_What is needed:_ How do the lines below between the ones holding "Tap the EUR/USD rate 1,1010" and "Given: Go up one folder level with up arrow", inclusive, read? Give them again exactly, with no other lines.

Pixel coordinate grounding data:
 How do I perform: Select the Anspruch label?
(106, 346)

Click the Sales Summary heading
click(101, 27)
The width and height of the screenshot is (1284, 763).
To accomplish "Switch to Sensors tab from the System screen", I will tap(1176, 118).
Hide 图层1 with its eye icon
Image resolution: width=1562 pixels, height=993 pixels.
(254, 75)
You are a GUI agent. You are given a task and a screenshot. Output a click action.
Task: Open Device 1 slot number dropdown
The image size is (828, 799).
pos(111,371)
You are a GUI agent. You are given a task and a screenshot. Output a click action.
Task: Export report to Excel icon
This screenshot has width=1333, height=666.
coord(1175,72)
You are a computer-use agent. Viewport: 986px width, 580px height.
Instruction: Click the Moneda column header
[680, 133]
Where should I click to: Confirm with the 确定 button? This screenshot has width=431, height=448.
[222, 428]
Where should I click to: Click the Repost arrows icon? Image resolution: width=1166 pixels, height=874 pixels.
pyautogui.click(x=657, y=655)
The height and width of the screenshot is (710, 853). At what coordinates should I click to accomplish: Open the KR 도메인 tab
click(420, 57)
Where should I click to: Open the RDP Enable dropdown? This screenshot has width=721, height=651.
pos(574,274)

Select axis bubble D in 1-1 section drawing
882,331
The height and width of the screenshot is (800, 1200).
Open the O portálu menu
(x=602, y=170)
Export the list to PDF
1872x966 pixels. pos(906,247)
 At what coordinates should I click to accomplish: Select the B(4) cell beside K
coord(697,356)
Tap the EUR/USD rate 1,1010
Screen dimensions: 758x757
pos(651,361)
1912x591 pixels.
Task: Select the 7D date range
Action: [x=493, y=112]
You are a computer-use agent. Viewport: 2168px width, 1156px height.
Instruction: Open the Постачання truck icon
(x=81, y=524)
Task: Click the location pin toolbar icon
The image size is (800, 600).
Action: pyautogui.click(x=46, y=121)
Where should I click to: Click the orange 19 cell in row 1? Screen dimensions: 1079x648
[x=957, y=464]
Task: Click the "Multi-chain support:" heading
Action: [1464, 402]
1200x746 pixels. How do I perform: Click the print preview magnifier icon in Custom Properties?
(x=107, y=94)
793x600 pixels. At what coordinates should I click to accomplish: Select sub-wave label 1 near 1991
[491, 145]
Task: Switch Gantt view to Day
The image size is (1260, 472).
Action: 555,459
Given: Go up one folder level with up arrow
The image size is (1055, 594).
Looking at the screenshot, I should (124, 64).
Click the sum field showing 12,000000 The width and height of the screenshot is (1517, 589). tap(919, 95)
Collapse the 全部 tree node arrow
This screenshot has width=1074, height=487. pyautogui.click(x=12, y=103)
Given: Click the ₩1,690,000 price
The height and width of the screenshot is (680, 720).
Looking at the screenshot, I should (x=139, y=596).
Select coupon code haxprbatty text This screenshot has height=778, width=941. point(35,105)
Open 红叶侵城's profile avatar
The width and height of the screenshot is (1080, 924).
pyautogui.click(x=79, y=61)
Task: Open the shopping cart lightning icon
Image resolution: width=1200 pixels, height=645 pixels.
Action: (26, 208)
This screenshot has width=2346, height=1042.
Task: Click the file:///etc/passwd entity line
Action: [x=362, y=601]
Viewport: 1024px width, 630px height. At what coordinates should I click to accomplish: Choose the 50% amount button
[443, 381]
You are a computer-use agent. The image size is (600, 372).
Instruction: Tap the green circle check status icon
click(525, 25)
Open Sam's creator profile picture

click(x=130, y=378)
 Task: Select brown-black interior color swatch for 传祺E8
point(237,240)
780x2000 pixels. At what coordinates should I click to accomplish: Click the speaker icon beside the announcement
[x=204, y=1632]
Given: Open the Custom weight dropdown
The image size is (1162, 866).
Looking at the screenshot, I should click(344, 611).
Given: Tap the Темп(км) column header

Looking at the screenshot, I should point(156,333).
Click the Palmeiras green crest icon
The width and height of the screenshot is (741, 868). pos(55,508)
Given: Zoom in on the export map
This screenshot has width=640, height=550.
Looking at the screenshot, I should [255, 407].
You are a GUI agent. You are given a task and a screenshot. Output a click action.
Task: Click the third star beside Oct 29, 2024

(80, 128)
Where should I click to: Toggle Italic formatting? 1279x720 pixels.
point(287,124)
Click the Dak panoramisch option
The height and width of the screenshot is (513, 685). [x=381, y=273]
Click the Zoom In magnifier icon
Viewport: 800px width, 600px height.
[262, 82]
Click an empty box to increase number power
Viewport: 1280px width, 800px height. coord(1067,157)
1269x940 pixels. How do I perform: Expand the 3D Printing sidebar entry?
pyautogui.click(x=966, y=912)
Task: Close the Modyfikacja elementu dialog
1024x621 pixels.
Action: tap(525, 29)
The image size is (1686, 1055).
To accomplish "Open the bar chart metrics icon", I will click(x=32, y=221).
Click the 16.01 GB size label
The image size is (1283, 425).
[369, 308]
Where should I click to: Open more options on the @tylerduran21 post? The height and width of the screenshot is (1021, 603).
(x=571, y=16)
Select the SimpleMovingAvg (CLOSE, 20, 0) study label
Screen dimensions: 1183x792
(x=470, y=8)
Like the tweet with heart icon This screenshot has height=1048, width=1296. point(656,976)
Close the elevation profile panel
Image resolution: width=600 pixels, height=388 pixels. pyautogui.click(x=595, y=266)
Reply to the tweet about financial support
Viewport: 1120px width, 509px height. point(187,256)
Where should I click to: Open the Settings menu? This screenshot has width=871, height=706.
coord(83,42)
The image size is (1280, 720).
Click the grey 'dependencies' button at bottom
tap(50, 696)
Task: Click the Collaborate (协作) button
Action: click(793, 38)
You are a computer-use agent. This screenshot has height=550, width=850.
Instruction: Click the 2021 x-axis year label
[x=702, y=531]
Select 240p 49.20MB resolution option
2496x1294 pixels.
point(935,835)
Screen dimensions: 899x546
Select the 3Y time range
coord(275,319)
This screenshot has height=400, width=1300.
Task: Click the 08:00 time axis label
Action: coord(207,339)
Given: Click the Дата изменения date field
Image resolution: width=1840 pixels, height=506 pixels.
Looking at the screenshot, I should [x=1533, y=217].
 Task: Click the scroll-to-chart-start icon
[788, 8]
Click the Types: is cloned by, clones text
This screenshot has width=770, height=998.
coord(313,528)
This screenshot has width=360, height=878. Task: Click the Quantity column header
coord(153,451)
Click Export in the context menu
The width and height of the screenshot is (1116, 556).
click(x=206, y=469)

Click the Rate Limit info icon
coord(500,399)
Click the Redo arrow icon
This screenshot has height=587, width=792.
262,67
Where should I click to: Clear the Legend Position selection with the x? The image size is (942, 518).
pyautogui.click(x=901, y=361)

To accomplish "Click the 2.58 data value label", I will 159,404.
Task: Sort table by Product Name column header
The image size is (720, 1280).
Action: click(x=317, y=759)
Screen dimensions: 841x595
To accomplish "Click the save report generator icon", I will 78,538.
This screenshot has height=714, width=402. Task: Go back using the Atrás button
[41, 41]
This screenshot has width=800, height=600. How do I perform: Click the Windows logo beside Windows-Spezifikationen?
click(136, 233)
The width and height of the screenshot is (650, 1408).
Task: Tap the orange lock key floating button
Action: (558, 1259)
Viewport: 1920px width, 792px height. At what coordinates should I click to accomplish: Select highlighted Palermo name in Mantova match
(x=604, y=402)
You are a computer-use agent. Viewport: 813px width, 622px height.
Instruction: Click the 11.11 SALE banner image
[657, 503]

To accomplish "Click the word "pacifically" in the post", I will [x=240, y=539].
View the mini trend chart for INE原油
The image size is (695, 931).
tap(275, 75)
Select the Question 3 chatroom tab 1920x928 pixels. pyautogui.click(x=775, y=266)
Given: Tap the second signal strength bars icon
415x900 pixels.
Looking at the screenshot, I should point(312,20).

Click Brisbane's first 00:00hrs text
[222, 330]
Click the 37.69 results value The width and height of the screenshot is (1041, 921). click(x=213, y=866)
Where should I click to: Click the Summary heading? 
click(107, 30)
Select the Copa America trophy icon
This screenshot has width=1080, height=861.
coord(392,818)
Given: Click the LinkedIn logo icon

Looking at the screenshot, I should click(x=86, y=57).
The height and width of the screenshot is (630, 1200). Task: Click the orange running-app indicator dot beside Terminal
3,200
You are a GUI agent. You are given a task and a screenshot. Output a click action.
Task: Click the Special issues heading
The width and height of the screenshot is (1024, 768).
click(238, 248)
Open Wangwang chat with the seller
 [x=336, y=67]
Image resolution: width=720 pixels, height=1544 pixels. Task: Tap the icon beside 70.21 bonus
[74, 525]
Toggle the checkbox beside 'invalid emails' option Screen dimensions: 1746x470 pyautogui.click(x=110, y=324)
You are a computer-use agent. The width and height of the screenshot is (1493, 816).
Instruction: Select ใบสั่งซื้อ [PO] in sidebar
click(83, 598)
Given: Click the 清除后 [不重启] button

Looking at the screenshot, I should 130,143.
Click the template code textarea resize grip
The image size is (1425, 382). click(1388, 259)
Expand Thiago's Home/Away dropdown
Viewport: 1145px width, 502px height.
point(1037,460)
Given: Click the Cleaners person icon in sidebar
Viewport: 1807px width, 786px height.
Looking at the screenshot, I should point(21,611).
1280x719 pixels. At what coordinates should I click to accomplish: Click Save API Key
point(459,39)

_Exercise answer:_
Tap the EUR/USD rate 1,1010
Screen dimensions: 758x757
pos(651,361)
1912x591 pixels.
Task: Select the 7D date range
Action: [x=493, y=112]
You are a computer-use agent. Viewport: 2168px width, 1156px height.
Instruction: Open the Постачання truck icon
(x=81, y=524)
Task: Click the location pin toolbar icon
The image size is (800, 600).
Action: pyautogui.click(x=46, y=121)
Where should I click to: Click the orange 19 cell in row 1? Screen dimensions: 1079x648
[x=957, y=464]
Task: Click the "Multi-chain support:" heading
Action: [1464, 402]
1200x746 pixels. How do I perform: Click the print preview magnifier icon in Custom Properties?
(x=107, y=94)
793x600 pixels. At what coordinates should I click to accomplish: Select sub-wave label 1 near 1991
[491, 145]
Task: Switch Gantt view to Day
The image size is (1260, 472).
Action: 555,459
Given: Go up one folder level with up arrow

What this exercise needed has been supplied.